• Text extract:
## START
Materials related to my talk at TUG 2014, Can LaTeX Profiles be Rendered Adequately with Static CSS
MathML Demos of past articles from The New York Journal of Mathematics made with GELLMU. (15 Oct. 2006: These were rebuilt on 27 Apr. 2011 to add an HTML output with MathML output using MathJax).
News: As of March, 2011 the current versions of the “big four” web browsers all support HTML with MathJax.
(14 Oct 2010) Video, slides, and the write-up for my talk LaTeX Profiles as Objects in the “Category” of Markup Languages on June 29, 2010 at the 32nd annual meeting of TUG in San Francisco.
(14 Oct 2009) Bleeding edge materials for making XHTML+MathML slides (rather than using PDF made with, say, “Beamer”), using W3C's slidy, with an add-on to the didactic production system. (Sorry, no docs for this yet. See the example for TUG 2007, linked below.)
(30 May 2009) For those who lack a local-platform HTML/XHTML validation set-up, the small package gvalidhtml should suffice. (Simply open the tarball in /usr/local/share and make a symbolic link from the name “validhtml” somewhere in your command path to the script named “gvalidhtml” in the untarred directory.)
(22 Jul 2007) Video, slides, and pre-meeting notes from my talk Dual Presentation with Math from one Source on July 19, 2007 at TUG 2007 in San Diego.
Latest online version of the Introductory User's Guide to Regular GELLMU:
Latest online version of the GELLMU Manual:
Author-level XML document type definition for the markup used in Regular GELLMU. It's the “side entrance” in the Regular GELLMU Flow Chart.
Understand the system by studying examples.
The latest fully tested version of the syntactic translator gellmu.el, which is all that is required for basic GELLMU.
## END
• Dataset content:
## START
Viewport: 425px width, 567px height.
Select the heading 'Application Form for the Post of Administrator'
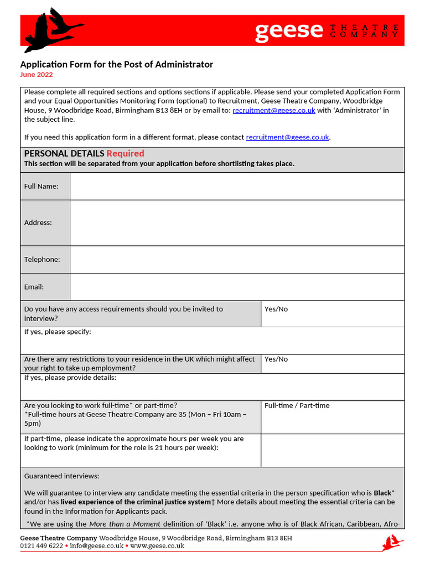pos(117,64)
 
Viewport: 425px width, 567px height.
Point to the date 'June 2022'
pos(37,75)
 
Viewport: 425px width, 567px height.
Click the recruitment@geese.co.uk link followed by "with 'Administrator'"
pos(274,110)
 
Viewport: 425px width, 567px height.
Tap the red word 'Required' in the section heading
pos(125,153)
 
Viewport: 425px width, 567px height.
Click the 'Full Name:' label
pos(42,186)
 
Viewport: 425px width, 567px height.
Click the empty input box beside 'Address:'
pos(237,223)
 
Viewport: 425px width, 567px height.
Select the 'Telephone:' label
pos(42,259)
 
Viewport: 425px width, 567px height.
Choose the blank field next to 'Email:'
pos(237,287)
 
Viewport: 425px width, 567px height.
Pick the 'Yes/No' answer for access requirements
pos(276,309)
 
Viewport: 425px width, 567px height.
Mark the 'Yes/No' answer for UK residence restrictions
pos(276,359)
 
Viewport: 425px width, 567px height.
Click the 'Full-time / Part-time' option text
pos(297,405)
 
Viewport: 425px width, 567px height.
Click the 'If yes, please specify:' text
pos(58,332)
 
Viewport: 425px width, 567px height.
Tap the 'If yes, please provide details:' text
pos(70,378)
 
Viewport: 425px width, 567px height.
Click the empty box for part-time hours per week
pos(332,450)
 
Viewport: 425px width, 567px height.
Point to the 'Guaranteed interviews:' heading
pos(62,476)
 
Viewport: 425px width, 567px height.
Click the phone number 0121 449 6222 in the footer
pos(42,546)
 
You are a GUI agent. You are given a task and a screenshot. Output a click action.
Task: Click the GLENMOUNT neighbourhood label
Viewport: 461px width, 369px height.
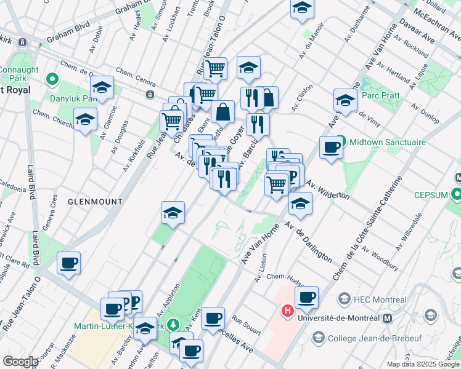point(95,202)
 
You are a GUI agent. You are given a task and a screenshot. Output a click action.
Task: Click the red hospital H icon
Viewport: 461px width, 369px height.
point(287,312)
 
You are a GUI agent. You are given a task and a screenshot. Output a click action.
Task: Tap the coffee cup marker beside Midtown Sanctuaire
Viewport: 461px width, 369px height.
point(331,148)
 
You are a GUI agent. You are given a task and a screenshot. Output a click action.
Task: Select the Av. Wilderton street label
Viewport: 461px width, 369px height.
point(328,189)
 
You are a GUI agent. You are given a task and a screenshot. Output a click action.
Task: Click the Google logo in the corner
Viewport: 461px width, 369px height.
point(20,362)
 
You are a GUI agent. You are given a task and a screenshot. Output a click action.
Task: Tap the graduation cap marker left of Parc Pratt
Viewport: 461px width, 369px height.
point(345,100)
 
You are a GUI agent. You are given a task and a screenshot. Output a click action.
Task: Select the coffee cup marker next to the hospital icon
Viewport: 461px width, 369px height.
point(306,298)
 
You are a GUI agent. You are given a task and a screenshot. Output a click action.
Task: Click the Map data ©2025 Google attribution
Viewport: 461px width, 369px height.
point(423,364)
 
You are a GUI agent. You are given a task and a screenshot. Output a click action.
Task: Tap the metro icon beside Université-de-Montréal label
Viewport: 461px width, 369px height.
point(387,318)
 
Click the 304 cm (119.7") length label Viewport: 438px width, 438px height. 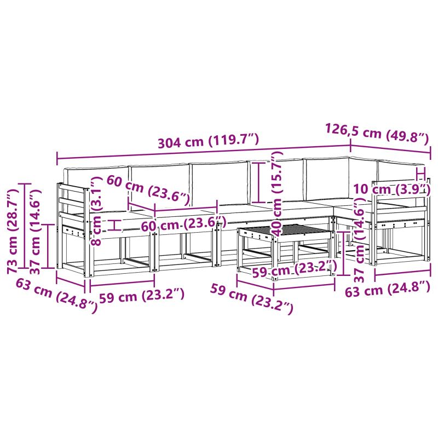click(209, 141)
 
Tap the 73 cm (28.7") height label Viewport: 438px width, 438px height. click(13, 230)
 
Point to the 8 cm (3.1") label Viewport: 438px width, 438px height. click(96, 211)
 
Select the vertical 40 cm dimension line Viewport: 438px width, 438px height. click(259, 182)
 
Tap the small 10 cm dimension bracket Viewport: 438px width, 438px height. click(420, 174)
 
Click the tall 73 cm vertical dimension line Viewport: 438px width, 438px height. click(27, 226)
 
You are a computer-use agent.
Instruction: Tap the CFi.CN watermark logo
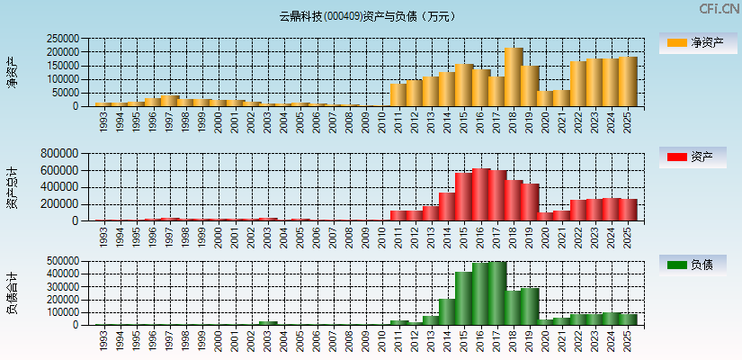click(719, 9)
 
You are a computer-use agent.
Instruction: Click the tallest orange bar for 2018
click(514, 77)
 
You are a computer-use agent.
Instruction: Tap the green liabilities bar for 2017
click(497, 293)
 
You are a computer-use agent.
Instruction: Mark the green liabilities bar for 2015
click(464, 299)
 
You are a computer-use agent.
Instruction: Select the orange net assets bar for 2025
click(628, 82)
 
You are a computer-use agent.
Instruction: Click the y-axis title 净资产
click(12, 72)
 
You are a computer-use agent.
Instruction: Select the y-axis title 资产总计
click(12, 187)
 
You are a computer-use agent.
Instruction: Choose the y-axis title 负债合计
click(12, 292)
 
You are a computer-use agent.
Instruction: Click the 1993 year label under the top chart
click(104, 122)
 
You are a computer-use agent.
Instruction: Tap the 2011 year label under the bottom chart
click(399, 341)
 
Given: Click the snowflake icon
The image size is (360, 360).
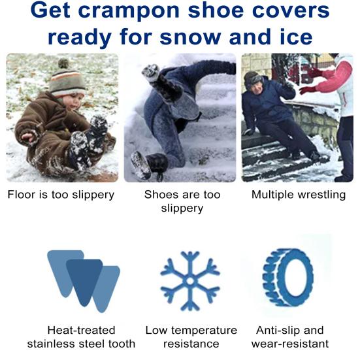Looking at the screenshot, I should (190, 280).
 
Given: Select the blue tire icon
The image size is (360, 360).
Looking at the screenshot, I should (287, 276).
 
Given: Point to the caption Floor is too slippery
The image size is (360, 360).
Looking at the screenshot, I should (61, 195).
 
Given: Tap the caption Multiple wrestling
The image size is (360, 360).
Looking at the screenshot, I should (299, 195).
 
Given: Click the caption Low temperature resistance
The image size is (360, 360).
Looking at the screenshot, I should (191, 337).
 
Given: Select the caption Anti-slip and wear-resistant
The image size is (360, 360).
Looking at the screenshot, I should (290, 337).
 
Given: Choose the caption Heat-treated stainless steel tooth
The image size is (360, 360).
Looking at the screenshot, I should (82, 337).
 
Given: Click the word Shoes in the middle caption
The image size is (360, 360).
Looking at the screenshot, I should (161, 195).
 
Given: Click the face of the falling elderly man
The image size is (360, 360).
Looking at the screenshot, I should (255, 84).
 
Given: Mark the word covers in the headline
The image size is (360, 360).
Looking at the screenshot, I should (290, 11).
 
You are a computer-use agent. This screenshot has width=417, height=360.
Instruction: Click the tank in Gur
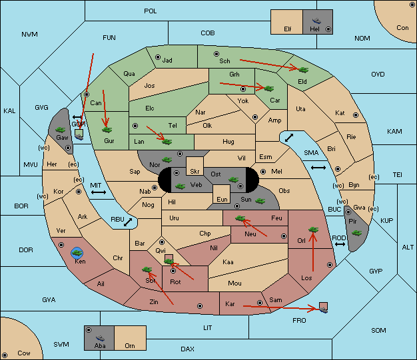click(x=107, y=130)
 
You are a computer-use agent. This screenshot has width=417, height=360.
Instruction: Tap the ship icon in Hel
click(x=316, y=21)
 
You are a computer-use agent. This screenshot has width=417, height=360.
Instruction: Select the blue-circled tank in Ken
click(x=77, y=253)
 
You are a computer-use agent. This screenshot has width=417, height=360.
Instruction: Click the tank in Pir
click(x=356, y=233)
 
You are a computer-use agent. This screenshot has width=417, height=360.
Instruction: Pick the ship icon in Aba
click(x=101, y=338)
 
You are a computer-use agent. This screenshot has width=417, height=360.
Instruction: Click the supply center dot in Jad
click(x=158, y=57)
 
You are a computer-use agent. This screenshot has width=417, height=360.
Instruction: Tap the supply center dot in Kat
click(x=356, y=115)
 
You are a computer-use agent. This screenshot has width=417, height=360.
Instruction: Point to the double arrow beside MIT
click(x=99, y=192)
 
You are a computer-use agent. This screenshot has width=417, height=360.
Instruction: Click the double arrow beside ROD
click(x=340, y=244)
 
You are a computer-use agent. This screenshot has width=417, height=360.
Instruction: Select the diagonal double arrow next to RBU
click(x=128, y=222)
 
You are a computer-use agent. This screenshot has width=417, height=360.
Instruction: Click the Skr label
click(x=195, y=172)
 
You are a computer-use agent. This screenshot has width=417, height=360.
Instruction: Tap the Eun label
click(x=222, y=199)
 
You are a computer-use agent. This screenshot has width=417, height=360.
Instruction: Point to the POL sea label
click(x=151, y=11)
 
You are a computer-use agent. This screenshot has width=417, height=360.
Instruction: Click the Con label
click(x=402, y=28)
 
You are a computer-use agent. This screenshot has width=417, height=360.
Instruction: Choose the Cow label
click(x=24, y=353)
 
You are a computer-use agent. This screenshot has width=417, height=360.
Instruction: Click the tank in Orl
click(x=313, y=230)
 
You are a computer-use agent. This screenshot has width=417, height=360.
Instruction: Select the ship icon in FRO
click(x=323, y=309)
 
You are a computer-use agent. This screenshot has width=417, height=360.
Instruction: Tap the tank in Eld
click(x=303, y=70)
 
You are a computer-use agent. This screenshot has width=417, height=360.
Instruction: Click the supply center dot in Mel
click(x=263, y=172)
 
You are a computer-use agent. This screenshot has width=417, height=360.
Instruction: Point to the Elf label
click(x=288, y=29)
## END
• Task to carry out: Continue the GELLMU news and downloads text from the point where it stops.

• Expected output:
Generalized Extensible LaTeX-Like Markup (GELLMU) is my concept for using LaTeX-like markup to create documents in an easy plain text format that may be faithfully converted to high-powered documents marked up under SGML. TeX is the classical typesetting markup language (with robust handling of mathematics) that was created by Donald E. Knuth of Stanford University around 1980. The LaTeX document preparation system was created shortly thereafter by Leslie Lamport of Digital Equipment Corporation. LaTeX is a simplified markup interface to TeX designed to let “the user concentrate on the structure of the text” rather than on typesetting. SGML, an abbreviation for Standard Generalized Markup Language (ISO 8879:1986), is the name of a family of markup languages, unspecified in number, designed for efficient automatic text processing with shared tools of a certain type.
During the period 1993-1998 the most familiar example of a markup language in the SGML family was Hypertext Markup Language (HTML), the now familiar language of the World Wide Web. HTML is a rather low-powered member of the SGML family. The notion of “power” for a language under the umbrella of SGML has to do with the number of available translations to other document languages, both within and without SGML.
One of the ideas in my design for GELLMU is that with existing stable freely available SGML tools one may go to almost any presentation format. For the community of mathematicians and scientists, who have become accustomed to using TeX to create finely typeset documents for printing, this design provides a way automatically to create other carefully crafted forms from a single source document without over-burdening Donald Knuth's program TeX.
For typeset printed presentation, SGML-based processing to the language TeX should be optimal, while SGML-based processing to Lamport (v.2) LaTeX is used in didactic examples found below. (See also “jadetex” at The Comprehensive TeX Archive Network (CTAN); brief comment on “jade” may be found below.) Most of the magic is due to Charles Goldfarb, the inventor of SGML, James Clark, the author of “nsgmls”, and David Megginson, the author of “sgmlspl”. The GELLMU to SGML transliterator that I am still writing could have been done in many languages, but ELISP, the language of GNU Emacs, probably the best-documented of all languages, and probably also the most easy-to-debug general purpose language, seemed to be just right for this. Beyond that I am grateful to Richard Stallman for encouragement and answers. Of course, when things do not work, the problems should in no way be attributed even in part to the antecedent work.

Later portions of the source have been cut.